Their In-Row Orchard Bed Cultivator excavates soil from around peach trees planted in berms, reducing time and cost from an effective growing technique limited by its labor intensiveness.
“Right now, workers use a handheld air spade. That takes a long time and is a dirty job,” said Breland, an agricultural sciences student from Ruffin. “Our system uses a hydraulic tillage tool hooked to a three-point hitch.”
Armillaria is a soil-borne disease that feeds on dead roots before latching onto new, healthy roots and growing up the root to the bottom of the tree trunk, where it circles the root crown and infects other roots. The disease can shorten the life of a peach tree from around 15 years to four or five, a significant cost to South Carolina’s $60 million peach industry.
The fungus has perplexed scientists for nearly a century, as Armillaria is not susceptible to chemical or biological treatments, and no tree varieties have shown true resistance to it.
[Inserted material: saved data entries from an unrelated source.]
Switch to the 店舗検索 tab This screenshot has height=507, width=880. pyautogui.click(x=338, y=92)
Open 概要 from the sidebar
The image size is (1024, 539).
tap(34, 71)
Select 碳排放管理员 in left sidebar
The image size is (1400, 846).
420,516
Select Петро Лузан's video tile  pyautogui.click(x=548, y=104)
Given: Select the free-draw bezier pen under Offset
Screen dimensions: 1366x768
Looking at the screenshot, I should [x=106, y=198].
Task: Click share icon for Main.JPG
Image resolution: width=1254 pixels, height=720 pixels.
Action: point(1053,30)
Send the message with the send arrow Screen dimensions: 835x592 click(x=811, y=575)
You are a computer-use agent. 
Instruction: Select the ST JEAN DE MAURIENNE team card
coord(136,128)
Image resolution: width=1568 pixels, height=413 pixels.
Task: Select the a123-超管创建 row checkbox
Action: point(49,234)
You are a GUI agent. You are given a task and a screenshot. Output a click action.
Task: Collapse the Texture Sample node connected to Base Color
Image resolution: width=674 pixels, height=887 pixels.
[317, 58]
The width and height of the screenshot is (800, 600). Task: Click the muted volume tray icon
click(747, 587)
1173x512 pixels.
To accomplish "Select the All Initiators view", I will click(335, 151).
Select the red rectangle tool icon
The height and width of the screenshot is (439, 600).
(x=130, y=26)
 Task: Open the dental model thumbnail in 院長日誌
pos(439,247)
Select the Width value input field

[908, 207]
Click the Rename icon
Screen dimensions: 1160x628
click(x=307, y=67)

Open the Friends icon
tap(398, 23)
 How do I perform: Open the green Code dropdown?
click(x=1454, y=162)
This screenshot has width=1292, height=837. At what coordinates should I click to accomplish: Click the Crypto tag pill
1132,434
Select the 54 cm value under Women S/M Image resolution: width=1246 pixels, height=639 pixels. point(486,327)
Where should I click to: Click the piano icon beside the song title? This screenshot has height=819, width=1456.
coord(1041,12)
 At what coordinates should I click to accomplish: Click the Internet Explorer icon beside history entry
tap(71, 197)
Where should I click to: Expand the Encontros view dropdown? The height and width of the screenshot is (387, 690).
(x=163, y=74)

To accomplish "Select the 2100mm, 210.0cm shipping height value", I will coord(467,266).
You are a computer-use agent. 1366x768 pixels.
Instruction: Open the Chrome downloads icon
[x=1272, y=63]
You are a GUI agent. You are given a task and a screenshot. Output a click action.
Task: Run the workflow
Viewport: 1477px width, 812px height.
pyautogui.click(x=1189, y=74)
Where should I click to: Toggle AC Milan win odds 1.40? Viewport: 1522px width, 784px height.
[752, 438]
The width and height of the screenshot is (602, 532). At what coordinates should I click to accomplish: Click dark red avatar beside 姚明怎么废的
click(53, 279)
The disease’s Achilles heel, however, is that it cannot grow in tree roots that are above ground.
Clemson peach researcher Guido Schnabel, a plant pathologist in the College of Agriculture, Forestry and Life Sciences, has developed a solution. Per his method, trees are planted shallow on soil berms 12 to 15 inches high and 3 feet wide. Two years after planting, the soil around the roots may partially erode or must be removed, exposing several inches of the tree’s root crown. Armillaria, then, cannot reach the root crown. Schnabel has proven the method effective in six years of testing in heavily infested soil at Clemson’s Musser Fruit Research Center in Seneca.
Several South Carolina peach growers now plant trees on berms but allow the soil to erode from the base of the tree rather than excavating with an air spade, said Clemson pomologist and peach expert Juan Carlos Melgar. The benefit would be greater, however, if they excavated the berms completely rather than let the soil partially erode, he said.
Breland began developing the cultivator as part of a senior project with classmates. He continues to test and refine the machine during his graduate studies with funding from the South Carolina Peach Council.
The equipment is mounted to a repurposed pull-behind cultivator frame. It includes a three-pronged, hydraulically driven rotary tillage head that excavates soil between trees and a feeler sensor that triggers a cylinder to remove the tillage head to protect trees from damage. The device is powered with the tractor’s PTO (power take off) shaft.
“Tractors typically used in orchard operations are often old or don’t have enough hydraulic flow capacity, but most of them have the PTO shaft, so this design makes the unit more versatile,” said Koc, assistant professor of agricultural mechanization and business.
“That way any age tractor can hook right up to it,” Breland said.
Breland is upfitting the device with a reservoir tank and five nozzles that would use high-pressure water to excavate soil around the tree’s trunk. Using water would be more affordable than compressed air, he said, and offers the potential benefit of being used in tandem with fungicide applications, further reducing time and cost.
Breland will be testing the device in fields this summer. He plans to complete work toward a master’s degree in agricultural education in 2018. He received his bachelor’s degree in agricultural mechanization.